▸ **Task statement**: If a line in the data below contains "button", copy it.
[Opening Excerpted records section]
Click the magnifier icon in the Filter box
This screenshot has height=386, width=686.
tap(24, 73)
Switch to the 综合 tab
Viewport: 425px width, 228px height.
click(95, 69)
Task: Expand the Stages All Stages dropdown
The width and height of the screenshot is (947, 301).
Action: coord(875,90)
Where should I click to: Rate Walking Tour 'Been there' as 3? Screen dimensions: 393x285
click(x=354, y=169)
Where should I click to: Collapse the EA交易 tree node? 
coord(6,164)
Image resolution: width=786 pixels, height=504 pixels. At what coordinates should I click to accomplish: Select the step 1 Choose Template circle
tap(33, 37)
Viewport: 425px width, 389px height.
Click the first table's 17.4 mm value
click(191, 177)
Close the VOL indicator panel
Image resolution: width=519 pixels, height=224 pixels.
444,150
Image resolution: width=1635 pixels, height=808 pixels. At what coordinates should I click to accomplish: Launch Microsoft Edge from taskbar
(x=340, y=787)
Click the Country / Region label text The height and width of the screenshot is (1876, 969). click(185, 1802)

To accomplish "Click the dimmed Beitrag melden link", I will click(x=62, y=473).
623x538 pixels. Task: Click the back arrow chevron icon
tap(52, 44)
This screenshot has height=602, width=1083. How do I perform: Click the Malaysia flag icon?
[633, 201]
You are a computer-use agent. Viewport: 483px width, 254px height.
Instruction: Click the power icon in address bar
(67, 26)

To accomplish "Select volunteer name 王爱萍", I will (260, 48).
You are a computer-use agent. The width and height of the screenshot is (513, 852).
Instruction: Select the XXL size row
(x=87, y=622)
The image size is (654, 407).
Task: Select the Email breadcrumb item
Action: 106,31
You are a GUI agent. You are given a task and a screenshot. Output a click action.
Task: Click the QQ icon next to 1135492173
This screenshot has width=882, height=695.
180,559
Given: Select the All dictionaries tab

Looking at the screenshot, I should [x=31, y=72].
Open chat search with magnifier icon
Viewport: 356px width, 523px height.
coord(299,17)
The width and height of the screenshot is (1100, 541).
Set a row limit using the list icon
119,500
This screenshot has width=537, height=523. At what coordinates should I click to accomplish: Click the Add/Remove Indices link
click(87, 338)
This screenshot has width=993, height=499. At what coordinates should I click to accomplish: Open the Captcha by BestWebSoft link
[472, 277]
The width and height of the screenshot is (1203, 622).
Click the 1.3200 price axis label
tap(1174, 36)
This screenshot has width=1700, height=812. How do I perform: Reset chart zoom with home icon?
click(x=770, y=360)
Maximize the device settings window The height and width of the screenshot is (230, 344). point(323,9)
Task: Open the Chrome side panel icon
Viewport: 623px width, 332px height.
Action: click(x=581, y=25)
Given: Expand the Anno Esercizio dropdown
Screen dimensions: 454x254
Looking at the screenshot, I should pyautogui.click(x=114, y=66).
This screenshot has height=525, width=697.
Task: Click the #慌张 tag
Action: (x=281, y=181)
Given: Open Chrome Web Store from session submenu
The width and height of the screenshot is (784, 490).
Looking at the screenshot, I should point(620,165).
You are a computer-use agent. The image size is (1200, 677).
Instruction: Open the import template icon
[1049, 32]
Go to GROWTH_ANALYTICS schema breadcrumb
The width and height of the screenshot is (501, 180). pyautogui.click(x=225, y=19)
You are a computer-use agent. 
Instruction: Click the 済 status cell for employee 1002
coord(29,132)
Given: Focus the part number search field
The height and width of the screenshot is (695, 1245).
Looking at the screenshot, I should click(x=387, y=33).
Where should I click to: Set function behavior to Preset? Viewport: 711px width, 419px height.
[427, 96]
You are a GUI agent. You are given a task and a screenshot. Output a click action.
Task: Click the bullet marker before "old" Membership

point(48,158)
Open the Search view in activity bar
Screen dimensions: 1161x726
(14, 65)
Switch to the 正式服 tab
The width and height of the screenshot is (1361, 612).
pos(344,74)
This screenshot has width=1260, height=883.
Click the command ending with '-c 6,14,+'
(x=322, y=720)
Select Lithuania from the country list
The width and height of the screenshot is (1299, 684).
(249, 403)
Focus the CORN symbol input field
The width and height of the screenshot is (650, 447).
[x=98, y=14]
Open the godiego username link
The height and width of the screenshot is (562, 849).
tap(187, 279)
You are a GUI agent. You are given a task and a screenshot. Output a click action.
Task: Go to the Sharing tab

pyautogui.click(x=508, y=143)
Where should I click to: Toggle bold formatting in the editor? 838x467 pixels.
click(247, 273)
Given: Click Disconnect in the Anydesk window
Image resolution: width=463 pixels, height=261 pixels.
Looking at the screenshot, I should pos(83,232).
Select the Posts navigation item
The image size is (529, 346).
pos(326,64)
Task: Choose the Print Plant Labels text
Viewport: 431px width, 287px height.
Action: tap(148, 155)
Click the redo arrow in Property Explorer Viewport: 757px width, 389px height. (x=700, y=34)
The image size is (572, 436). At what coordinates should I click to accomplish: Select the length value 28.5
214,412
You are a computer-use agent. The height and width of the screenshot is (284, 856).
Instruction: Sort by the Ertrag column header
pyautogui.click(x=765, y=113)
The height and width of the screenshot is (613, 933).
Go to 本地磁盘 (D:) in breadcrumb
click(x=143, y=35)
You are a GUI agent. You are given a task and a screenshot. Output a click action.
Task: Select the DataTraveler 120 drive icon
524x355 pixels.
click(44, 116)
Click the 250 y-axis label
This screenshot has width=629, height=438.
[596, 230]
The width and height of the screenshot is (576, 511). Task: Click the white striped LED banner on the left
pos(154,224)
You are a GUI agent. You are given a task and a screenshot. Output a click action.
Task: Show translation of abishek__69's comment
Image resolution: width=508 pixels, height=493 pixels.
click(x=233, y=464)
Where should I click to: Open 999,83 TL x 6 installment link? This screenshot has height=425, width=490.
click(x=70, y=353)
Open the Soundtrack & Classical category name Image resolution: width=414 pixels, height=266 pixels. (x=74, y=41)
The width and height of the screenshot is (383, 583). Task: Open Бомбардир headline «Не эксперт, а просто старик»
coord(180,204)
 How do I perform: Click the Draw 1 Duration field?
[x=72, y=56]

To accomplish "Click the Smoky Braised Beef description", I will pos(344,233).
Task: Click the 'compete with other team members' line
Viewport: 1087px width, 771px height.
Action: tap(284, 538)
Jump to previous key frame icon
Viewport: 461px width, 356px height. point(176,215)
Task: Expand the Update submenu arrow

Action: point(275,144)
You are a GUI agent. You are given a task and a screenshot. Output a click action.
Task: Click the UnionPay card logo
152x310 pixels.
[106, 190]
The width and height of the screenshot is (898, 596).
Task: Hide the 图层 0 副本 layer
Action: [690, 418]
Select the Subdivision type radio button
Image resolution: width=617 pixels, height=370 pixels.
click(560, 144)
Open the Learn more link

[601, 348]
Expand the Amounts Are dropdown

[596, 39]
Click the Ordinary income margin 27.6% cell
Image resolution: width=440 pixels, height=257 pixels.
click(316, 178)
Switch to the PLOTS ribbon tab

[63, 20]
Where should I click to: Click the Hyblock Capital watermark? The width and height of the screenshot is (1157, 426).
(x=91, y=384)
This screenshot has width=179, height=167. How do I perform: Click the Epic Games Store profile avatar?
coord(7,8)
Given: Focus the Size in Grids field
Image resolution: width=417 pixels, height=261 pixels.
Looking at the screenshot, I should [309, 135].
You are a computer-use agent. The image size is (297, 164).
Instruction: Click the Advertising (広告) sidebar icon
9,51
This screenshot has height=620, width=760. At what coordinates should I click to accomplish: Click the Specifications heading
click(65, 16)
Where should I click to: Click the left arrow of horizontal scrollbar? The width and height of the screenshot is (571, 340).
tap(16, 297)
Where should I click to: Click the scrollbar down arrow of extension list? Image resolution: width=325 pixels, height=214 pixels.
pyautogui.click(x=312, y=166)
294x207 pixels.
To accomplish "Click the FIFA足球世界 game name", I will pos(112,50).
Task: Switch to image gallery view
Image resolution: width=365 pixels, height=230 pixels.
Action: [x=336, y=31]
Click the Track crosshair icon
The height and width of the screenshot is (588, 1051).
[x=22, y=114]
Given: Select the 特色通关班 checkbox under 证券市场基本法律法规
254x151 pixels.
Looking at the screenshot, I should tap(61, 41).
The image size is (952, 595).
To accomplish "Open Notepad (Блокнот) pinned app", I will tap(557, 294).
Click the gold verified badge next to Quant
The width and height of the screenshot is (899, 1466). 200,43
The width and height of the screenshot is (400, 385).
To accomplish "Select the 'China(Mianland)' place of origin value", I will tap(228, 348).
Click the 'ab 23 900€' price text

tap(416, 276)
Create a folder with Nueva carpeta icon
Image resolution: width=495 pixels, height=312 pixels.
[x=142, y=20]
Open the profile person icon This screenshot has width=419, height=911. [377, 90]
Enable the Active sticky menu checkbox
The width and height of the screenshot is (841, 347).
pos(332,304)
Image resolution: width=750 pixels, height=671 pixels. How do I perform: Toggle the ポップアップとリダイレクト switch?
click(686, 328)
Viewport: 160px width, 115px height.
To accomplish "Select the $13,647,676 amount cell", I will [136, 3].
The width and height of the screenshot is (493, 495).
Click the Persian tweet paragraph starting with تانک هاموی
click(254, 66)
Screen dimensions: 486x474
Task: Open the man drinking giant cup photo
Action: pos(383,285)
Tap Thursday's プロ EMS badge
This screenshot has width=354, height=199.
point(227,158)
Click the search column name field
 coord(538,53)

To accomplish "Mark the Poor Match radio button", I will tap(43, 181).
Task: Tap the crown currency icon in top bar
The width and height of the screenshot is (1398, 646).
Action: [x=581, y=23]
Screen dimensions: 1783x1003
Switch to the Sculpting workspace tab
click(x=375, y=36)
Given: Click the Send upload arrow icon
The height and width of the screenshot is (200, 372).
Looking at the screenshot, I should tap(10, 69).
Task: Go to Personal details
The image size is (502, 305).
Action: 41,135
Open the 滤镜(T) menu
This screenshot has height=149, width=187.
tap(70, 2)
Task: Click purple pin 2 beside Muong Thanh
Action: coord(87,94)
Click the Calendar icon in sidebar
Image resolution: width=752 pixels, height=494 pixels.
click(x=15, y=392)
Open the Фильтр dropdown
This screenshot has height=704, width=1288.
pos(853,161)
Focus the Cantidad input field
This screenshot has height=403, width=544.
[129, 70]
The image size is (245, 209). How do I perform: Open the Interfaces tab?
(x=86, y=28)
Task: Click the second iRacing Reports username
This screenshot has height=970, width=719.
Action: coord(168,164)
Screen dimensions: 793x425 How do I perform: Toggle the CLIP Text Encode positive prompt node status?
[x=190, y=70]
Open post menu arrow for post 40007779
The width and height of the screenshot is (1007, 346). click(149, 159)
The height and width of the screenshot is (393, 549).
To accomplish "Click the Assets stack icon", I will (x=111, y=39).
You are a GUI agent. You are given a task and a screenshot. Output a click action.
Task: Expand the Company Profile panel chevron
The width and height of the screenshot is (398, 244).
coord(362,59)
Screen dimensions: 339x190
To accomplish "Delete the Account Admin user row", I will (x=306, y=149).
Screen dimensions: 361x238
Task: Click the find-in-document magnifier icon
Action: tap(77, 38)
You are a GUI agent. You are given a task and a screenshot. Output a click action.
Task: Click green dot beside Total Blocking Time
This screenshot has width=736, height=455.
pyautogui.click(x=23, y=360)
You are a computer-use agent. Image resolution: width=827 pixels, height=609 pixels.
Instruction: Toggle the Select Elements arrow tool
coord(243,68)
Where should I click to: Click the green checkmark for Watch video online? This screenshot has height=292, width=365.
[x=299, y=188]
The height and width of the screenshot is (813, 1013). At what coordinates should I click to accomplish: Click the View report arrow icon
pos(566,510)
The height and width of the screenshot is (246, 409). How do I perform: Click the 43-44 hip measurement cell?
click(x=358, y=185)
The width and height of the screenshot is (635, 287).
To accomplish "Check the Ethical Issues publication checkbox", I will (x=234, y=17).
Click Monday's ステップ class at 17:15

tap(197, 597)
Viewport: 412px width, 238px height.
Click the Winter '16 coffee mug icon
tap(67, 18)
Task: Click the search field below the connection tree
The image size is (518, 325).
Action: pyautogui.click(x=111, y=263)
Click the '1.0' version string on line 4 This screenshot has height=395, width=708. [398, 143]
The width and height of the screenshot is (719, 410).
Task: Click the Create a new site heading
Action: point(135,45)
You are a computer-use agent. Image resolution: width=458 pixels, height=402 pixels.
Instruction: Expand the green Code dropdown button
[Closing Excerpted records section]
▸ **Answer to this exercise**:
Select the Subdivision type radio button
To accomplish "Mark the Poor Match radio button", I will tap(43, 181).
Instruction: Expand the green Code dropdown button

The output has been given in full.